And we trash the hell out of it.

Once again this 64-year-old with an extra appendage was honored last Saturday to join the Vail Valley Vixens, a local women’s-only cycling club with over 100 members, on their bi-annual quest to clean up a 2-mile stretch west from the Wolcott Yacht Club.

For this year’s trash bag hunt for anything shiny, we were rewarded with the usual suspects of beer cans, airplane booze shot bottles (aka “nippers”), fast-food containers, cigarette butts, a few vape pens, an election sign from last November and lots and lots of plastic crap.

But standing out to me was the amount of Styrofoam, as we picked up hundreds of pieces, which I concluded probably came from a single delivery truck of some sort and had exploded over about a mile stretch. It was everywhere, with the color and texture appearing to match.

In what I can only assume is credited to the beer bottle industry’s engineering design of modern beer bottles, dozens were found completely intact, no glass shards to inflict pain upon unsuspecting cleanup crew members.

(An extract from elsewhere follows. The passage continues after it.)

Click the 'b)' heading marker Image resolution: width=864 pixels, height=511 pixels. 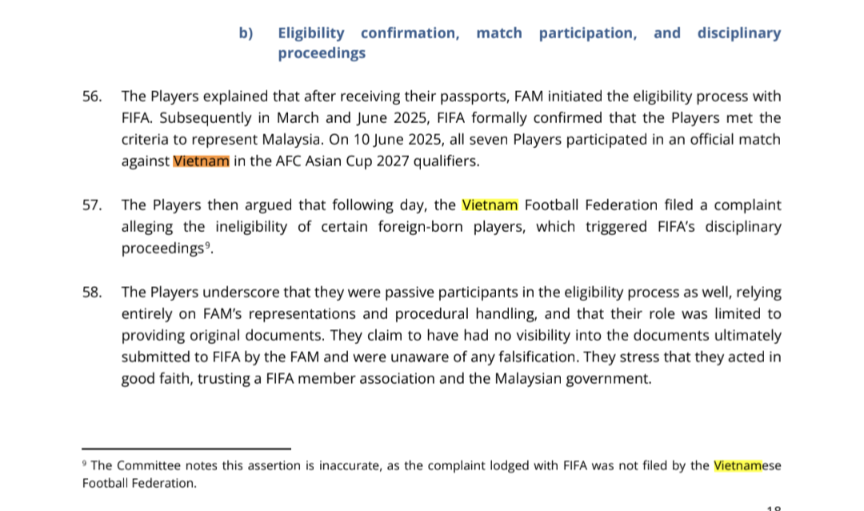pyautogui.click(x=247, y=33)
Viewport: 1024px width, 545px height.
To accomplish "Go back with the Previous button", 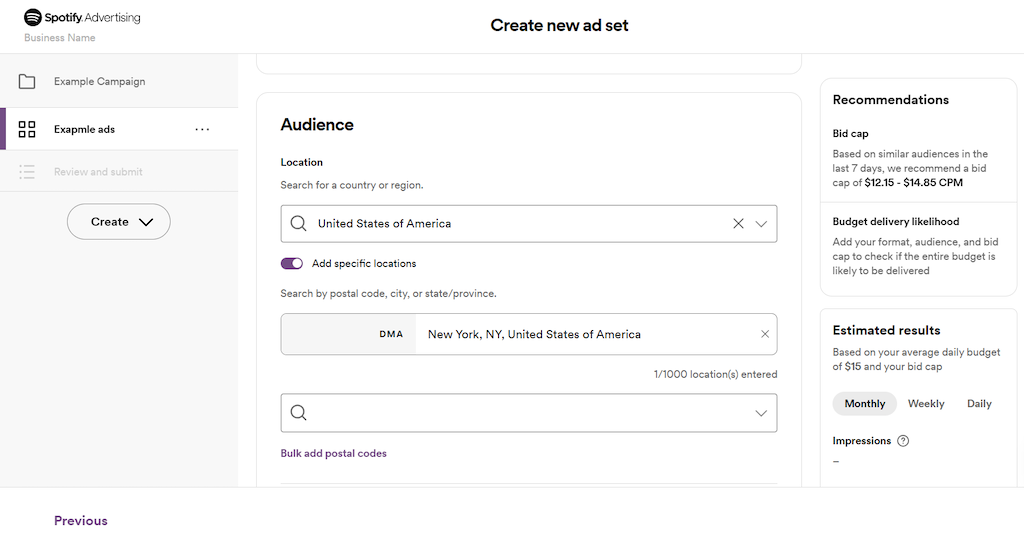I will click(x=81, y=521).
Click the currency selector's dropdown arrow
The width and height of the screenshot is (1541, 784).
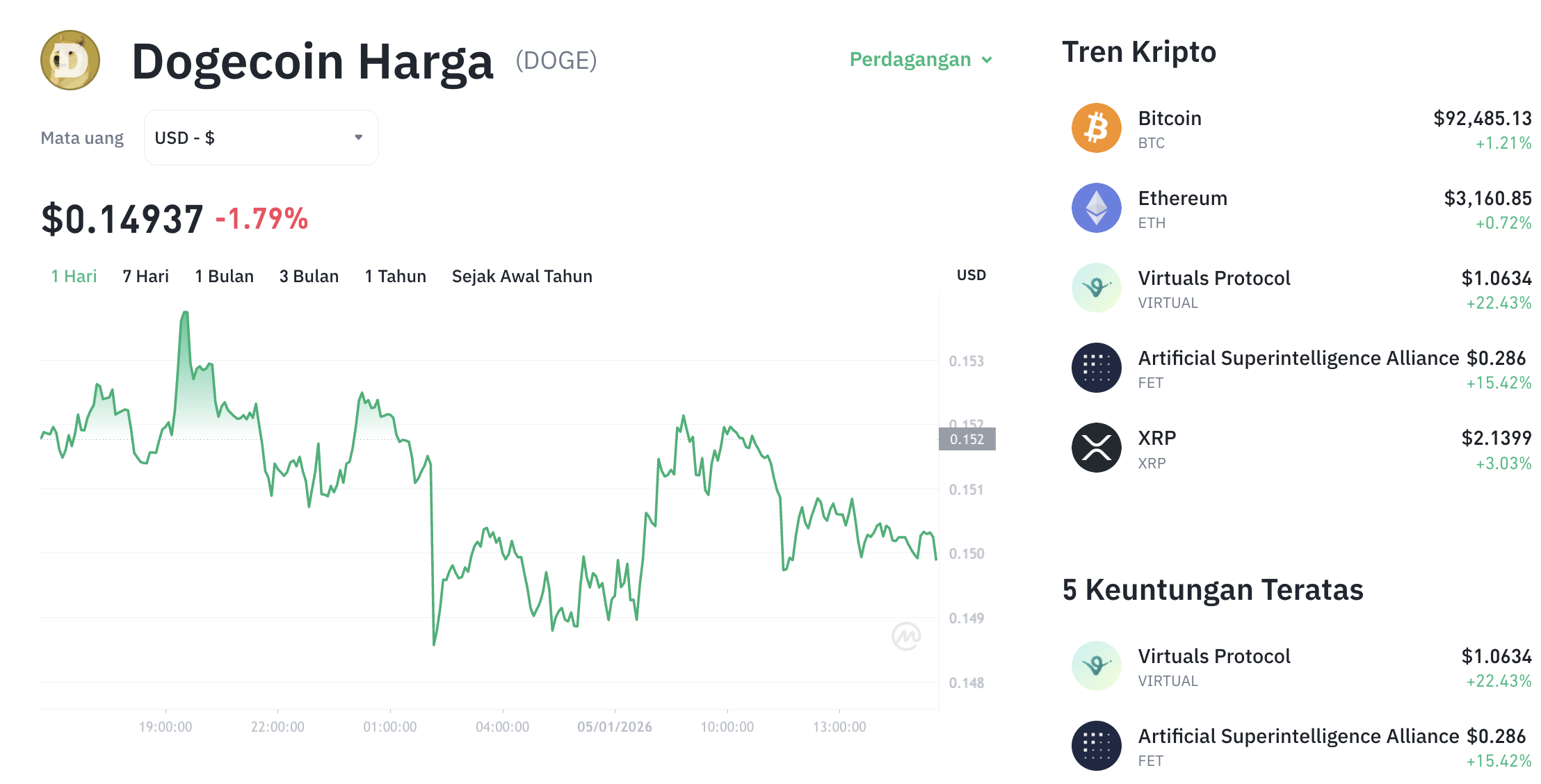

It was a positive in a veritable sea of negatives.

A highlight, if that’s how one would choose to describe it, was a condom (used, of course, and yes, gross) and my bride stumbling across a carcass, at which point I immediately Googled to see if Kristi Noem had visited our ski mountains for a family trip this past winter, as I read she liked to travel with her pets.

I could find no such record of a visit, but one never knows for sure.

Driving home to Avon, we were amazed at the number of stuffed orange bags along I-70, and we both commented that it seemed to be a lot more than in previous years.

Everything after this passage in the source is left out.